→ Work instruction:
Wherever a picture appears, leave it out; set down everything else in the records exactly.

Information shown below:

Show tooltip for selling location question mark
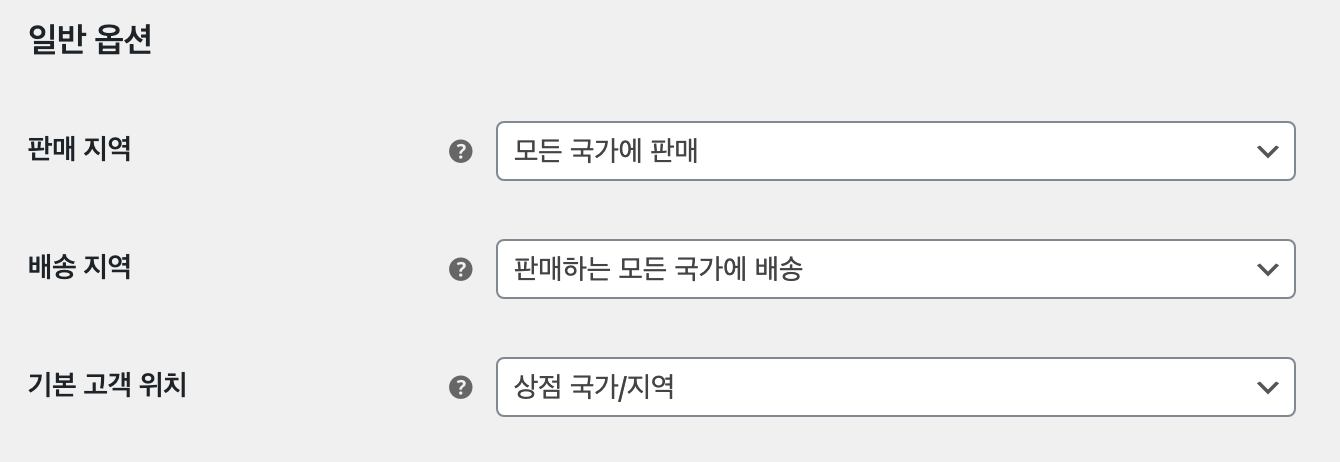Viewport: 1340px width, 462px height. click(x=460, y=151)
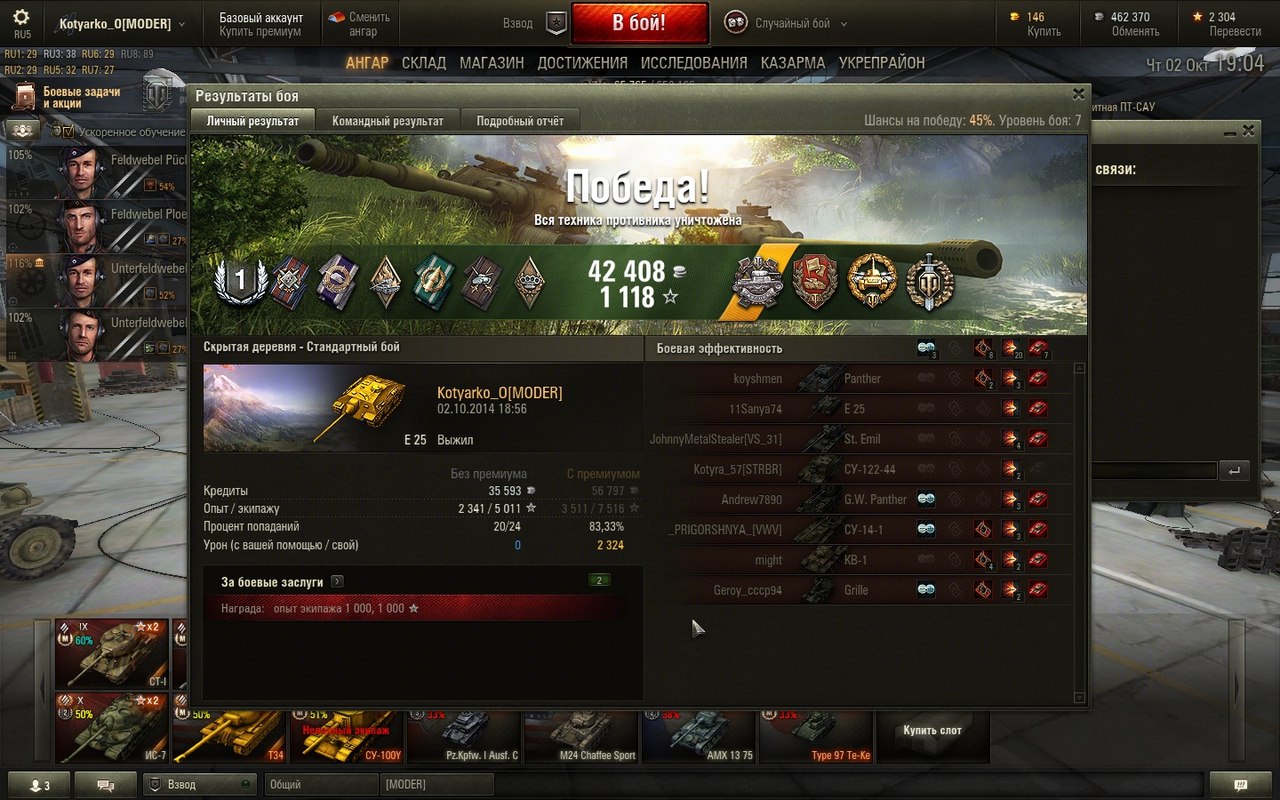This screenshot has width=1280, height=800.
Task: Select the AMX 13 75 tank thumbnail
Action: click(x=699, y=737)
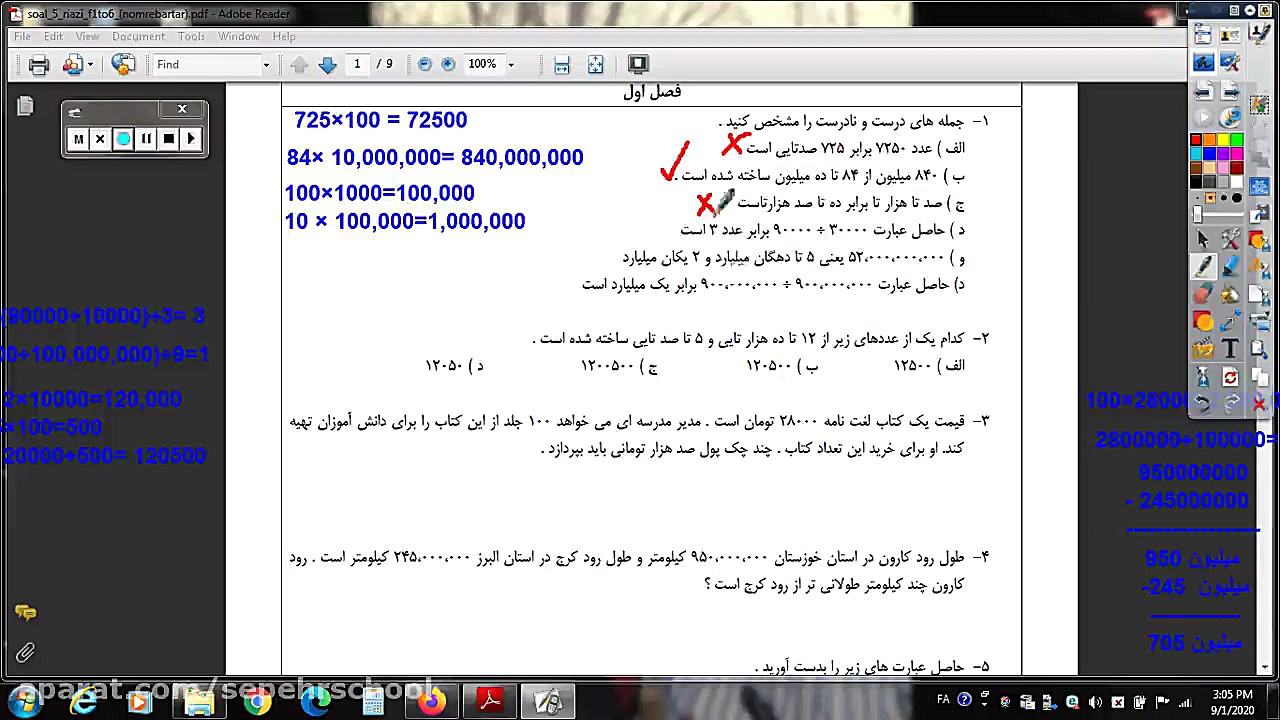The image size is (1280, 720).
Task: Click the page number input field
Action: click(357, 64)
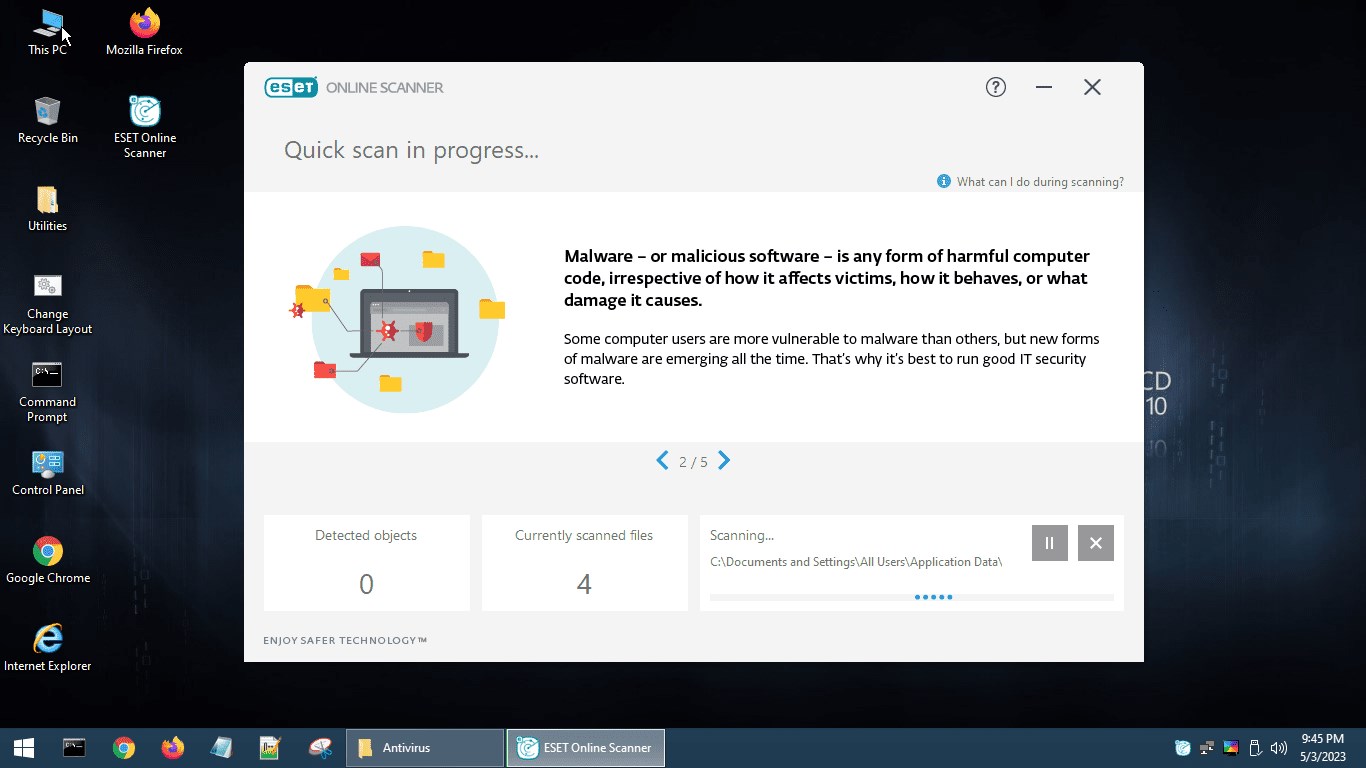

End of Information shown.

→ Output of the task:
Show tooltip for selling location question mark
Viewport: 1340px width, 462px height. click(x=460, y=151)
This screenshot has width=1280, height=800.
Task: Select the AMX 13 75 tank thumbnail
Action: click(x=699, y=737)
The image size is (1280, 720).
Task: Click the page number input field
Action: click(357, 64)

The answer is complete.